Apache Spot Framework

The foundation on which Apache Spot is built is a platform which comprises of Cloudera Enterprise Data Hub (EDH) Edition on Intel Hardware. Cloudera EDH provides Apache Hadoop for data storage and Apache Spark for data analytics by utilizing it’s ability to perform near real-time anomaly detection using it’s unique machine learning capabilities. Cloudera EDH has been optimized for Intel hardware and Apache Spark leverages some Intel libraries which further increases the platform’s ability to further scale and perform. At the core of Apache Spot are the open data models.

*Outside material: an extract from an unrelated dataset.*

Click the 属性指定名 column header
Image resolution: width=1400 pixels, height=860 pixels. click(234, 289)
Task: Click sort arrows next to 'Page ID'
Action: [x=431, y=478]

The telemetry data from the sources is fetched by StreamSets and is imported into the Hadoop framework that comprises of Apache Kafka and Apache Spark. StreamSets Data Collector is an adaptable engine for ingestion of wide variety of data sources using plug and play origins, destinations and transformations. StreamSets allows organizations to quickly setup data ingestion pipelines to land data into Apache Spot’s endpoint, user, network open data models. The final output is indexed using a search engine i.e. Apache Solr. Finally, visualization is performed on the treated data using Kibana fork, Banana.

Following are the recommended data formats for Apache Spot

Avro: Avro is an optimal data format for streaming-based analytics use cases. It’s because it supports pure JSON representation for readability and it’s binary representation of data for efficient storage. Schema representation, compatibility checks and it’s interoperability with Apache Hadoop makes it a better choice.

JSON: Due to JSON’s ease of use, it is commonly used for data-interchange format. It’s familiarity within development community is an added advantage.

Parquet: Parquet is columnar storage format that offers columnar data representation and data compression benefits. It is optimal for batch-based analytics use cases.


Both Apache Metron & Apache Spot have some overlapping similarities that provide cybersecurity solution using big data technology. The difference that makes them stand apart from each other is machine learning and the Hadoop platform for provisioning. Apache Metron is built on Hortonworks Data Platform whereas Apache Spot is uses Cloudera Enterprise Data Hub Edition platform. The most prominent feature of Apache Spot is the concept open data model.

Although we have several products in the market to deal with cyber threats, but still none of them guarantees advanced safety measures. It’s high time that we adopt cybersecurity analytics with big data solutions for a better future. Apart from Apache Metron & Apache Spot, there are also commercially supported products that are based on Apache Spot like, Accenture Cyber Intelligence Platform and Cloudwick Opensource Adaptive Security Platform. RANK Software is another such product providing cybersecurity solutions using big data.

The modern day hackers and their cyber-criminal organizations stay updated by learning techniques from their counterparts  who frequently share information on various hidden forums maintained by them. In order to defeat this well-organized community of hackers, we also must take a community based approach and developers must come together and unite for fight against the rising cybercrimes.

We hope that Apache Spot’s open data model strategy will unlock broader set of use cases than are currently supported. The joint expertise of contributors and their contributions to open data models will help to spread the idea of common data model, and this unified front of technical talents would no doubt help to fight against any upcoming cybersecurity challenge more efficiently.

‘I think compute viruses should count as life. I think it says something about human nature that the only form of life we have created so far is purely destructive. We have created life in our own image.”